Trecho apresentado:
Esse equívoco não se limita à economia. A política de frente ampla também se reflete em questões como a exploração do petróleo na Margem Equatorial. Contrariando a tese de Fornazieri, é falso afirmar que Marina Silva, ministra do Meio Ambiente, vive um ostracismo. Pelo contrário, ela é peça-chave na ofensiva imperialista para bloquear a exploração das jazidas de petróleo em alto-mar, na costa Norte e Nordeste do Brasil.

Apoiada por ONGs internacionais e setores da imprensa alinhados ao capital estrangeiro, Silva utiliza uma retórica ecológica histérica e demagógica para travar o projeto, que poderia fortalecer a soberania energética nacional e gerar recursos para políticas sociais. O objetivo dessa campanha não é proteger o meio ambiente, mas preservar essas riquezas para futura exploração por empresas imperialistas, como as norte-americanas e europeias, em vez de um governo com inclinações nacionalistas como o de Lula.

O imperialismo é o motor central da crise apontada por Fornazieri, porém claramente mal compreendido pelo autor, que se limita a lamentar sintomas sem atacar a raiz do problema: a subordinação do governo a forças políticas antagônicas à sua base.

Segue o parágrafo de Fornazieri:

“Lula, com apoio de petistas, tirou do governo o único leão capaz de ser uma expressão política forte do governo – Flávio Dino. Ricardo Cappelli, figura decisiva no enfrentamento da tentativa de golpe do 8 de janeiro, e que poderia ser um bom ministro da Justiça, foi despachado para uma espécie de ‘exílio político’. A arrogância e ambição de petistas também são responsáveis para que Lula opere uma equação de supremacia dominante ao invés de uma hegemonia de influência e de compartilhamento do poder.”

Informações exibidas:
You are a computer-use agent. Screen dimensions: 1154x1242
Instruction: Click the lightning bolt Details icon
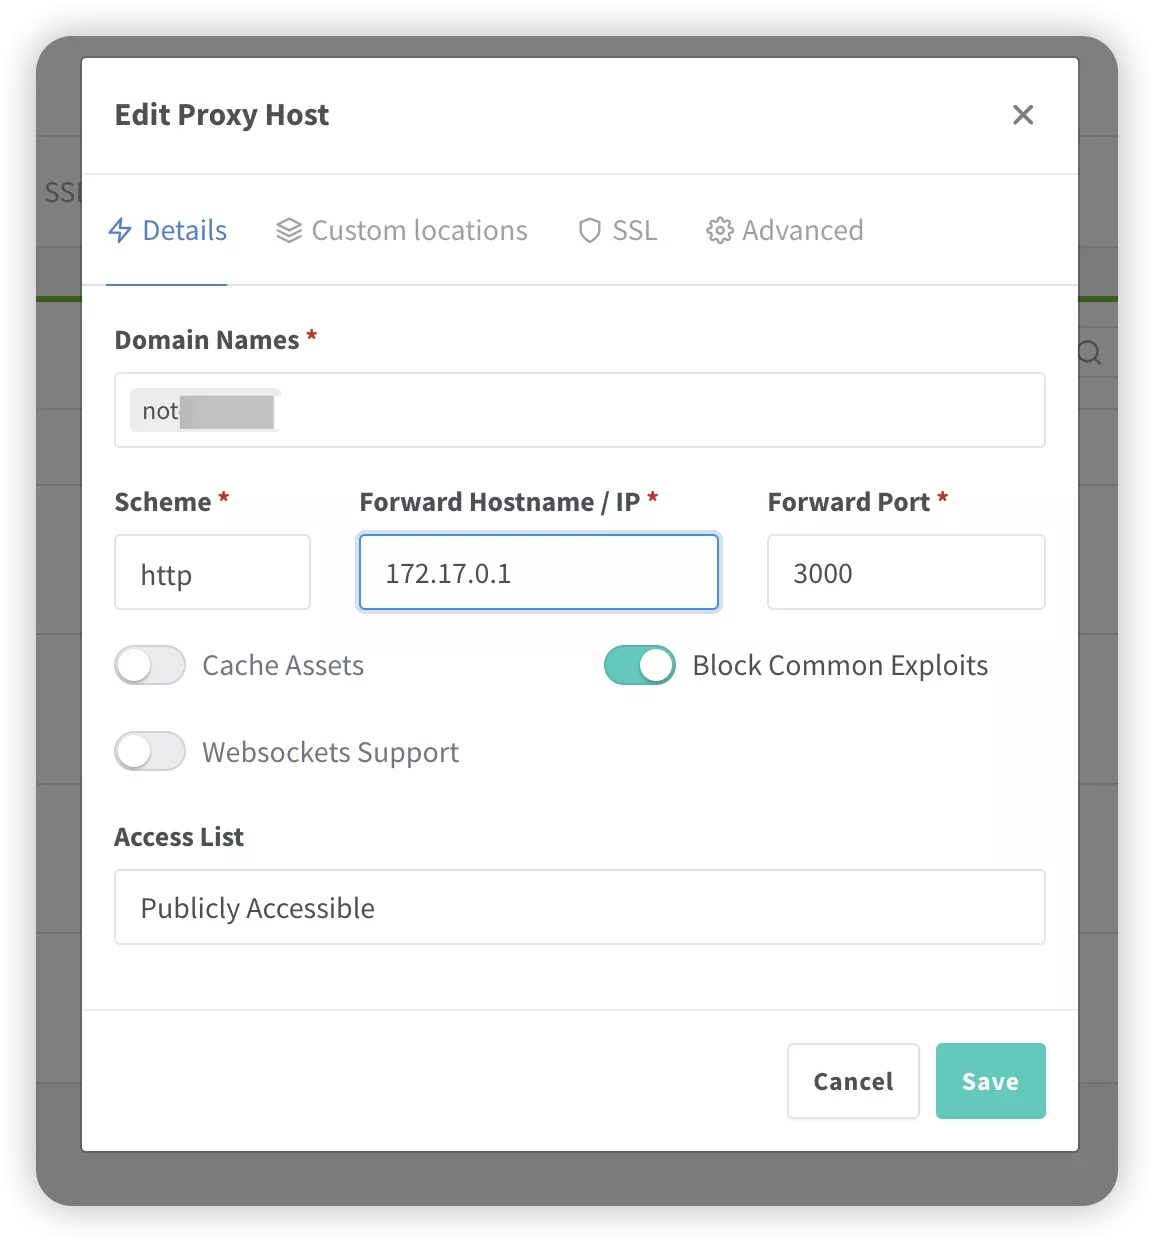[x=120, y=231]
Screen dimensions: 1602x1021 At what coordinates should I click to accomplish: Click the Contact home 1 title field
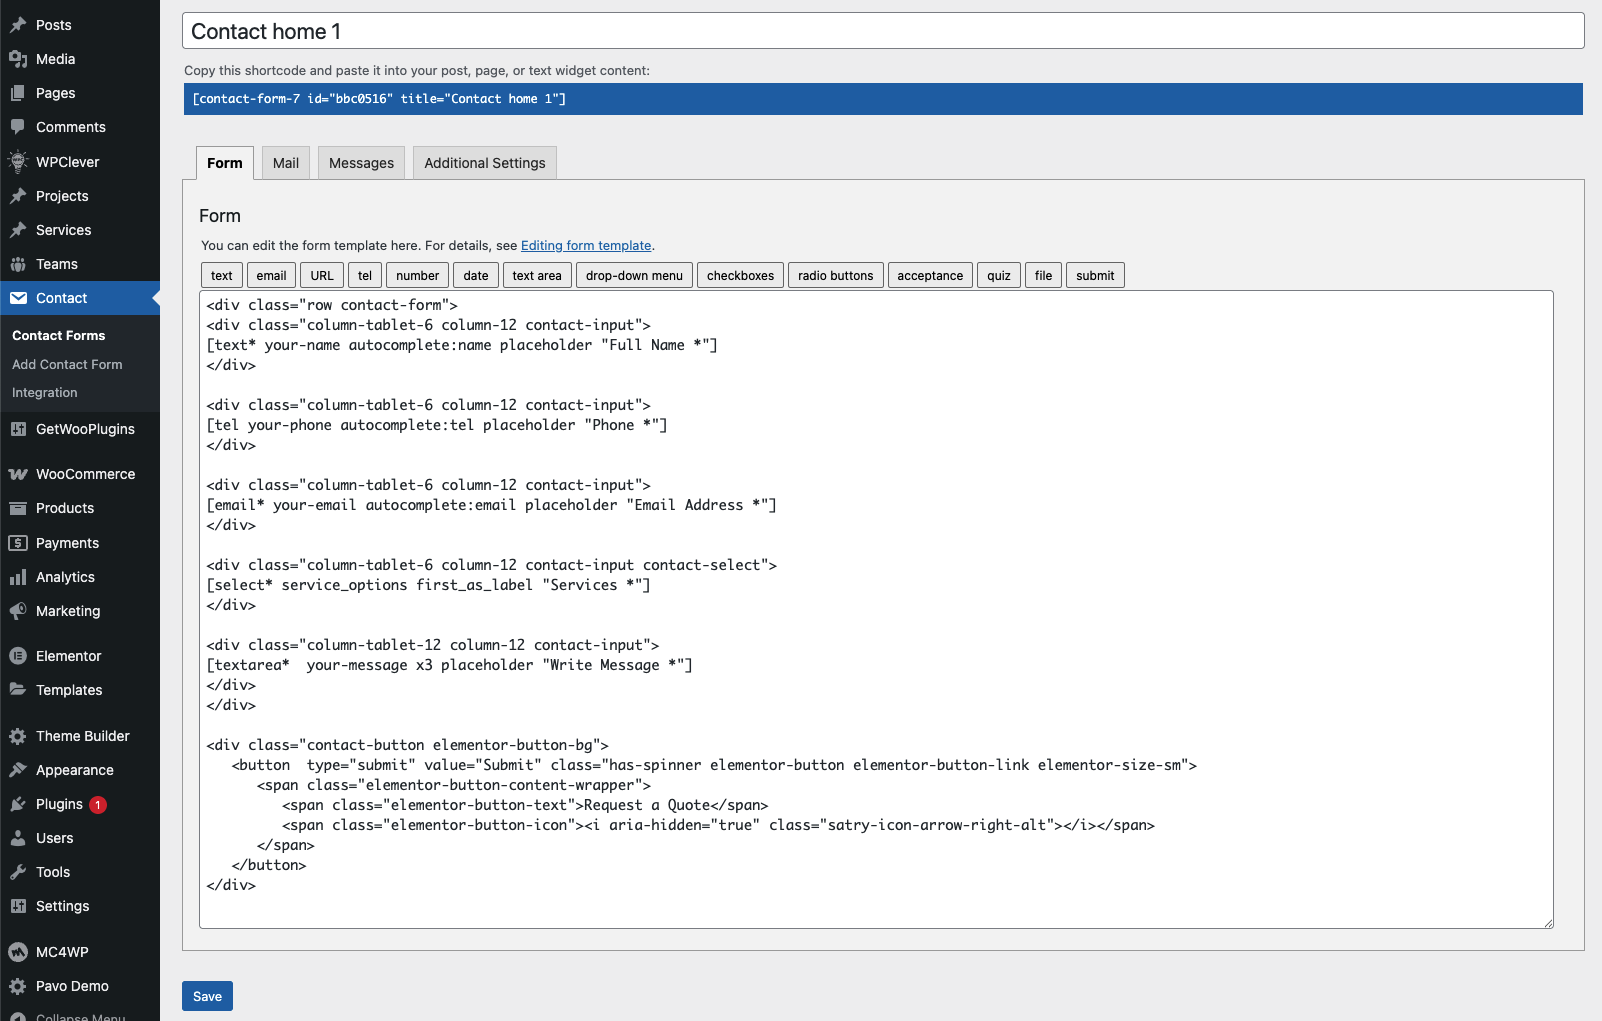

Exercícios:
a: Por favor, transcreva do trecho apresentado a parte que começa em "Apoiada por ONGs" e vai até "à sua base.".
b: Diga se cada afirmação concorda com o trecho apresentado, respondendo sim ou não e citando literalmente as palavras que decidem: (i) Marina Silva vive um ostracismo. (ii) As jazidas de petróleo em questão ficam em alto-mar, na costa Norte e Nordeste do Brasil. (iii) Na citação de Fornazieri, Ricardo Cappelli foi nomeado ministro da Justiça.
c: Na citação de Fornazieri, quem o trecho apresentado chama de "o único leão capaz de ser uma expressão política forte do governo"?

Respostas por item:
a:
Apoiada por ONGs internacionais e setores da imprensa alinhados ao capital estrangeiro, Silva utiliza uma retórica ecológica histérica e demagógica para travar o projeto, que poderia fortalecer a soberania energética nacional e gerar recursos para políticas sociais. O objetivo dessa campanha não é proteger o meio ambiente, mas preservar essas riquezas para futura exploração por empresas imperialistas, como as norte-americanas e europeias, em vez de um governo com inclinações nacionalistas como o de Lula.

O imperialismo é o motor central da crise apontada por Fornazieri, porém claramente mal compreendido pelo autor, que se limita a lamentar sintomas sem atacar a raiz do problema: a subordinação do governo a forças políticas antagônicas à sua base.

b:
(i) Não: "é falso afirmar que Marina Silva, ministra do Meio Ambiente, vive um ostracismo".
(ii) Sim: "jazidas de petróleo em alto-mar, na costa Norte e Nordeste do Brasil".
(iii) Não: "foi despachado para uma espécie de ‘exílio político’".

c: Flávio Dino.